I primi due interventi sono di due dirigenti dello Sco (Servizio centrale operativo ) della polizia, interrogati dal procuratore aggiunto Sergio Colaiocco.

Alessandro Gallo, che ha indagato al Cairo, ribadisce i depistaggi messi in atto da parte della polizia e della National Security egiziane. Al punto che addirittura uno degli imputati, il colonnello Uhsam Helmi, era uno di quelli che partecipavano all’inchiesta.
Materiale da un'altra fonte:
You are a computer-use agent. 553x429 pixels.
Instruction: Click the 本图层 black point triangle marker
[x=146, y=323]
Si può immaginare in che modo, se si pensa che nei suoi confronti e degli altri imputati, il generale Tariq Sabir, il colonnello Athar Kamal e il maggiore Magdi Ibrahim Abdel Sharif, la Procura contesta, a seconda delle posizioni, il concorso in lesioni personali aggravate, omicidio aggravato e sequestro di persona aggravato. Al centro del procedimento anche le torture a cui è stato sottoposto Giulio per nove giorni prima dell’omicidio.
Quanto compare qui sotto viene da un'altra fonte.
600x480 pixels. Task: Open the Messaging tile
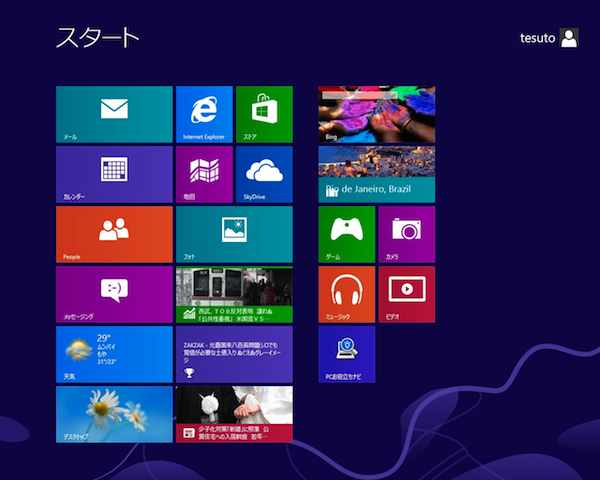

Vincenzo Nicoli, che era il capo della seconda divisione Sco, ricorda il muro di gomma degli egiziani che hanno provato in tutti i modi a depistare le indagini proponendo le ipotesi più disparate per giustificare la morte del ricercatore friulano. Dall’incidente stradale, alla pista omosessuale, fino al litigio di fronte al consolato egiziano e alla rapina finita male (per cui vennero uccisi i i presunti rapinatori che in realtà nulla c’entravano con l’omicidio di Giulio).

In aula come sempre i genitori della vittima, Claudio e Paola Regeni.